Write out every line of the records below as a numbered list, omitting blank lines.

○ ○ ○ ○ ○

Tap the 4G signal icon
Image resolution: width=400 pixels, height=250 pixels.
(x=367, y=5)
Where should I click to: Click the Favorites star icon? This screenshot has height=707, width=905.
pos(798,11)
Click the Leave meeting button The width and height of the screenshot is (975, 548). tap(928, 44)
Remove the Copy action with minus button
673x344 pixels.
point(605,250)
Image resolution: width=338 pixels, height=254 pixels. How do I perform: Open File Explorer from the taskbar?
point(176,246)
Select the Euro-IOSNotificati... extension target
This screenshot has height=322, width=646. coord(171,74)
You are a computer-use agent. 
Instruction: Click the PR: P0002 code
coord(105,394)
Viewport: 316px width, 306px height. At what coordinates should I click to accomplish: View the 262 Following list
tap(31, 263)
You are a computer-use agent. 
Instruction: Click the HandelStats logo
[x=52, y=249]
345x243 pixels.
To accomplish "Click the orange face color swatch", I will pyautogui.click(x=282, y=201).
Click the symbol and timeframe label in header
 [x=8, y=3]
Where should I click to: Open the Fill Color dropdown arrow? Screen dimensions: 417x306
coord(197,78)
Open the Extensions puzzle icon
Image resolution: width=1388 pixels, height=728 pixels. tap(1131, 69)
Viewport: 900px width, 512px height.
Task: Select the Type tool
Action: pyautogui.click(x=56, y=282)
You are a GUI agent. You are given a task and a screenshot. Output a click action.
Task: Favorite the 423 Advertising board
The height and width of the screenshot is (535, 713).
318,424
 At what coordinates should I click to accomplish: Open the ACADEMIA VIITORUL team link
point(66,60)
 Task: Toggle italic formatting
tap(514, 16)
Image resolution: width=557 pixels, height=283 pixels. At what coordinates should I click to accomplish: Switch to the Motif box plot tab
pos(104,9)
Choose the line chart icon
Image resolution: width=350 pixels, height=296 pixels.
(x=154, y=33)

○ ○ ○ ○ ○

→ **WORKED ANSWER**
1. Tap the 4G signal icon
2. Image resolution: width=400 pixels, height=250 pixels.
3. (x=367, y=5)
4. Where should I click to: Click the Favorites star icon? This screenshot has height=707, width=905.
5. pos(798,11)
6. Click the Leave meeting button The width and height of the screenshot is (975, 548). tap(928, 44)
7. Remove the Copy action with minus button
8. 673x344 pixels.
9. point(605,250)
10. Image resolution: width=338 pixels, height=254 pixels. How do I perform: Open File Explorer from the taskbar?
11. point(176,246)
12. Select the Euro-IOSNotificati... extension target
13. This screenshot has height=322, width=646. coord(171,74)
14. You are a computer-use agent. 
15. Instruction: Click the PR: P0002 code
16. coord(105,394)
17. Viewport: 316px width, 306px height. At what coordinates should I click to accomplish: View the 262 Following list
18. tap(31, 263)
19. You are a computer-use agent. 
20. Instruction: Click the HandelStats logo
21. [x=52, y=249]
22. 345x243 pixels.
23. To accomplish "Click the orange face color swatch", I will pyautogui.click(x=282, y=201).
24. Click the symbol and timeframe label in header
25.  [x=8, y=3]
26. Where should I click to: Open the Fill Color dropdown arrow? Screen dimensions: 417x306
27. coord(197,78)
28. Open the Extensions puzzle icon
29. Image resolution: width=1388 pixels, height=728 pixels. tap(1131, 69)
30. Viewport: 900px width, 512px height.
31. Task: Select the Type tool
32. Action: pyautogui.click(x=56, y=282)
33. You are a GUI agent. You are given a task and a screenshot. Output a click action.
34. Task: Favorite the 423 Advertising board
35. The height and width of the screenshot is (535, 713).
36. 318,424
37.  At what coordinates should I click to accomplish: Open the ACADEMIA VIITORUL team link
38. point(66,60)
39.  Task: Toggle italic formatting
40. tap(514, 16)
41. Image resolution: width=557 pixels, height=283 pixels. At what coordinates should I click to accomplish: Switch to the Motif box plot tab
42. pos(104,9)
43. Choose the line chart icon
44. Image resolution: width=350 pixels, height=296 pixels.
45. (x=154, y=33)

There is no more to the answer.